Lachie breathing easy with new lungs

Lachie and Helen McLachlan will celebrate Lachie's successful lung transplant with friends and...
Lachie and Helen McLachlan will celebrate Lachie's successful lung transplant with friends and family this afternoon. Photo by Gerard O'Brien.

Six months ago, Mosgiel man Lachie McLachlan (64) received a new set of lungs, and today he will celebrate with friends and family.

Previously, the farmer turned real estate agent could not conquer the 10 steps to the kitchen, but that all changed after he was flown to Auckland for a lung transplant in January.

Family and friends will host today's celebration and more than 200 people will be at Wingatui Racecourse to thank and congratulate his supporters. He was on a waiting list for seven months, and said the weeks leading up to transplant day ''were pretty horrendous''.

''Getting the lungs was down to the wire.''

Mr McLachlan had planned his funeral with his family and a minister: ''I didn't want Helen to struggle with making plans later,'' he said. But then he got the phone call from a co-ordinator in Auckland, on January 10, to say a pair of lungs was waiting for him, and within 10 hours he was on the operating table.

Finding a match was a ''miracle in our favour - there's no one word,'' he said, describing the experience.

His wife Helen McLachlan said: ''Now we have a life''.

The McLachlan family praised respiratory physician Dr Ben Brockway as the ''driving force'' behind Mr McLachlan's transplant.

Dr Brockway said although it was likely more than five Otago residents had needed lung transplants in the past five years, people did not always get one, even when they were on the waiting list. Now, the self-proclaimed ''lucky man'' is out to encourage organ donation.

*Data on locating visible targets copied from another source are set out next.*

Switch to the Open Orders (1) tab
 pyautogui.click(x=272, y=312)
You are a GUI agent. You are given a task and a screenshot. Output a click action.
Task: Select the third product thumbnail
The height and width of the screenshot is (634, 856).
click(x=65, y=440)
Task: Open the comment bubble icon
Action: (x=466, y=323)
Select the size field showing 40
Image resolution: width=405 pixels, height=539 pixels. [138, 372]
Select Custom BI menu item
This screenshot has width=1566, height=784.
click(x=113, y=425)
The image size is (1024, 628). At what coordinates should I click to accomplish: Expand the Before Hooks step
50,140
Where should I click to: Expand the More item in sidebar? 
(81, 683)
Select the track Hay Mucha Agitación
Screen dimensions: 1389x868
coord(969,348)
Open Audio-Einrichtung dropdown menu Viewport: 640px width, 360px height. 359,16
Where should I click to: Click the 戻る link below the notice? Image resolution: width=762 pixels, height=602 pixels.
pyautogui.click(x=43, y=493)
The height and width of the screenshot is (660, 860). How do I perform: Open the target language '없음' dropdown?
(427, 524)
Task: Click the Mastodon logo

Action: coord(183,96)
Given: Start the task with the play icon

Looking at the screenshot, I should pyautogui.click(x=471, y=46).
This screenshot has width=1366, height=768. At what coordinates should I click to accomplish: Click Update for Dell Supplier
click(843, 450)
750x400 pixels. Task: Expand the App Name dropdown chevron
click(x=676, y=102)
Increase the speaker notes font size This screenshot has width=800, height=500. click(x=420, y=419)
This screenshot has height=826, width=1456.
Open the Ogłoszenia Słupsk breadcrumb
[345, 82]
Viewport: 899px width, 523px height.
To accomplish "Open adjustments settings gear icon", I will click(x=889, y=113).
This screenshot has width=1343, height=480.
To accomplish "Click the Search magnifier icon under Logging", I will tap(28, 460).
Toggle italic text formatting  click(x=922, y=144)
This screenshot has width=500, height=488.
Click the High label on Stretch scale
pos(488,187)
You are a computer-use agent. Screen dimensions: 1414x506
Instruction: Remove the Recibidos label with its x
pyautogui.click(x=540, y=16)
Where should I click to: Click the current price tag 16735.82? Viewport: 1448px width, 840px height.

In 2009, Mr McLachlan went to the doctor with ''just a cough''; by 2011 he was diagnosed with idiopathic pulmonary fibrosis - an unexplained respiratory disease, which had dramatically decreased his lung capacity. Mr McLachlan could not move from the chair in his lounge. The room, and his life, were dominated by oxygen concentrators, to which he was linked for 12 months, 24 hours a day. One week after planning his own funeral, he got the life-changing phone call. His first thought was: ''Let's contact the family. I'd been subconsciously waiting for that call for months.''

''Cancel the funeral,'' he said on the plane to Auckland, but not everything went smoothly.

Following the transplant, Mr McLachlan was in Auckland City Hospital for two months while doctors ironed out complications, including septic shock and a ''horrendous'' bowel obstruction. At one point doctors told Mrs McLachlan: ''There is nothing more we can do'', but, Mr McLachlan said, ''I wasn't ready to go''.

He and his family spent another month at a centre for cardiothoracic transplant patients, Hearty Towers. Mr McLachlan's daughter, Janet Andrews, called it ''a wonderful facility to stay at while they rehabilitate''.

Mr McLachlan now looks forward to spending more time with his three children and 11 grandchildren, watching horse racing, and helping promote organ donation.

Mr and Mrs McLachlan said they had been overwhelmed by people's support and help in the past 18 months.